┌────────

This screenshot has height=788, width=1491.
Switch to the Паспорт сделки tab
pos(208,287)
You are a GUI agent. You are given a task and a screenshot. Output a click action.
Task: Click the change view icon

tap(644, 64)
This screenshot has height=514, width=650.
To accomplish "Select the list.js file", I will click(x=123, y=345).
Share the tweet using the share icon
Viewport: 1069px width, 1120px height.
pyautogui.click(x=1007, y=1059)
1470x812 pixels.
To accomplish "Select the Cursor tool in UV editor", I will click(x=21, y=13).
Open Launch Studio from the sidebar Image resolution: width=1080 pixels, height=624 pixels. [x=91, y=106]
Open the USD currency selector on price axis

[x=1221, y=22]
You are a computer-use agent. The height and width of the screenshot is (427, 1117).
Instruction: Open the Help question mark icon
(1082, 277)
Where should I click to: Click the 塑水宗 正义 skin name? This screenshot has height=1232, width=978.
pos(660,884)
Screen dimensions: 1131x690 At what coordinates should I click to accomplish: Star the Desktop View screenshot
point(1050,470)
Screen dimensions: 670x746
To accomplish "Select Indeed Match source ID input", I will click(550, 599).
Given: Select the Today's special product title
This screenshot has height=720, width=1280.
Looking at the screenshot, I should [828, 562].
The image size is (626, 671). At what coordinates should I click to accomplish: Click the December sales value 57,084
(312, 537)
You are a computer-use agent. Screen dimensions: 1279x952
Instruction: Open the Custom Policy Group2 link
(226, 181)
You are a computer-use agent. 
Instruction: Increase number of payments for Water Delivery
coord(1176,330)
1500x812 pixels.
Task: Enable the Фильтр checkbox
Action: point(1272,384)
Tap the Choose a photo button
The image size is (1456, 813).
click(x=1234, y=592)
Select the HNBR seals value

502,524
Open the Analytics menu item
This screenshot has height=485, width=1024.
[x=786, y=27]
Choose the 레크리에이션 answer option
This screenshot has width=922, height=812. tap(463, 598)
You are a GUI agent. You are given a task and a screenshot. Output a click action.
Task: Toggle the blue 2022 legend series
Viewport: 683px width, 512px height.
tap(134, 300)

└────────

Every line in the data above that contains the word "agent" should be copied.

You are a GUI agent. You are given a task and a screenshot. Output a click action.
You are a computer-use agent. The height and width of the screenshot is (427, 1117).
You are a computer-use agent. Screen dimensions: 1279x952
You are a computer-use agent. 
You are a GUI agent. You are given a task and a screenshot. Output a click action.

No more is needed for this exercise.